Les accrocs aux chaînes d’approvisionnement et les pénuries dans le secteur du transport, qui font tous deux les grands titres de l’actualité économique, sont des difficultés de nature frictionnelle et non structurelle. Autrement dit, les capacités existent, mais il faut les acheminer au bon endroit. Voilà pourquoi nous nous attendons à une plus grande fluidité du mouvement des biens et des services en 2022, ce qui devrait modérer les prix. Par conséquent, nous tablons sur une modération des cours pétroliers et gaziers durant les deux prochaines années. Le cours du cuivre devrait rester plutôt élevé, mais inférieur à la moyenne de 2021. Nous nous attendons à un scénario semblable pour les cours des produits du bois, en net recul par rapport aux sommets atteints, mais plus élevés que la moyenne.

Les discussions au sujet de l’inflation ont alimenté les spéculations quant à un éventuel resserrement monétaire par les banques centrales. La Banque du Canada a été la première à annoncer le retrait progressif immédiat de son programme d’achat d’obligations, et la Banque centrale européenne (BCE) a fait une annonce semblable dans les semaines qui ont suivi. La Réserve fédérale américaine fait preuve d’une plus grande réserve à cet égard, et pourrait attendre à la fin de l’année. Les prochaines mesures viseront les taux d’intérêt. La Banque du Canada devrait procéder à un modeste resserrement des taux à la fin de 2022. La Fed attendra jusqu’en 2023 pour le faire, et la BCE jusqu’en 2024.

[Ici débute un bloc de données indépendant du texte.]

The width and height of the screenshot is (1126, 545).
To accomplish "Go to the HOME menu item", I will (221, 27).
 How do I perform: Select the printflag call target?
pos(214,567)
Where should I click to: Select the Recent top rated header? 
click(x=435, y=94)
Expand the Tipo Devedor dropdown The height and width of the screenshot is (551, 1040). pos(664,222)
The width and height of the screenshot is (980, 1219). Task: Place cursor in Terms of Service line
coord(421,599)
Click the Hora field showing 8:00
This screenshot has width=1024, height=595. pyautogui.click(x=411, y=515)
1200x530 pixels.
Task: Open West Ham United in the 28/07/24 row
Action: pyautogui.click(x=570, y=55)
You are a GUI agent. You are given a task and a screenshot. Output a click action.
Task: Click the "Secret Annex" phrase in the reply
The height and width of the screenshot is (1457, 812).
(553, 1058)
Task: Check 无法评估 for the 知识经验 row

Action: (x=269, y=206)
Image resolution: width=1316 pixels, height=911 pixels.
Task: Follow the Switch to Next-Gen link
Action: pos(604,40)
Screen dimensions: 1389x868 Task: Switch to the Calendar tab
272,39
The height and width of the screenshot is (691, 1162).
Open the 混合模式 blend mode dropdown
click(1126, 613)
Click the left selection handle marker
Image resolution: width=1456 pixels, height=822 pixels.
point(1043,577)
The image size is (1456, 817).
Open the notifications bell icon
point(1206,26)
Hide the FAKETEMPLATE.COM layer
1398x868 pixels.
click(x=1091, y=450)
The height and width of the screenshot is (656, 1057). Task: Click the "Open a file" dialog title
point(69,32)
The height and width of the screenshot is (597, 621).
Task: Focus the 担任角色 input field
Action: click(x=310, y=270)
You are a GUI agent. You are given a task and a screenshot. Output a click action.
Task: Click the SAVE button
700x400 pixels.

Nos perspectives sont exposées à plusieurs risques. L’incapacité à maîtriser de façon concluante la pandémie pourrait donner lieu à de nouveaux confinements à l’échelle régionale ou – et j’en serais profondément désolé – à l’échelle mondiale; pareille situation pourrait radicalement changer nos projections pour l’an prochain. L’inflation pourrait inciter les banques centrales à opérer un resserrement trop sévère pour l’économie, ce qui mettrait un frein à la croissance. L’augmentation importante de la dette publique pourrait aussi être problématique. Il existe toujours la possibilité que la croissance s’emballe de manière excessive – ce qui serait de prime abord une bonne nouvelle –, mais au vu des contraintes actuelles, des contrecoups seraient à prévoir.

Conclusion?

Devant une route qui se divise en deux, la plupart d’entre nous s’arrêtent pour réfléchir à la voie à suivre. La vivacité de la concurrence mondiale et l’activité perdue en raison de la pandémie nous disent que l’heure n’est pas à l’hésitation. S’engager sur la voie de la croissance et développer des stratégies viables pour composer avec les effets de la pandémie : voilà une approche doublement gagnante pour renouer avec une économie pleinement fonctionnelle. Alors, trêve d’hésitation : en avant toute!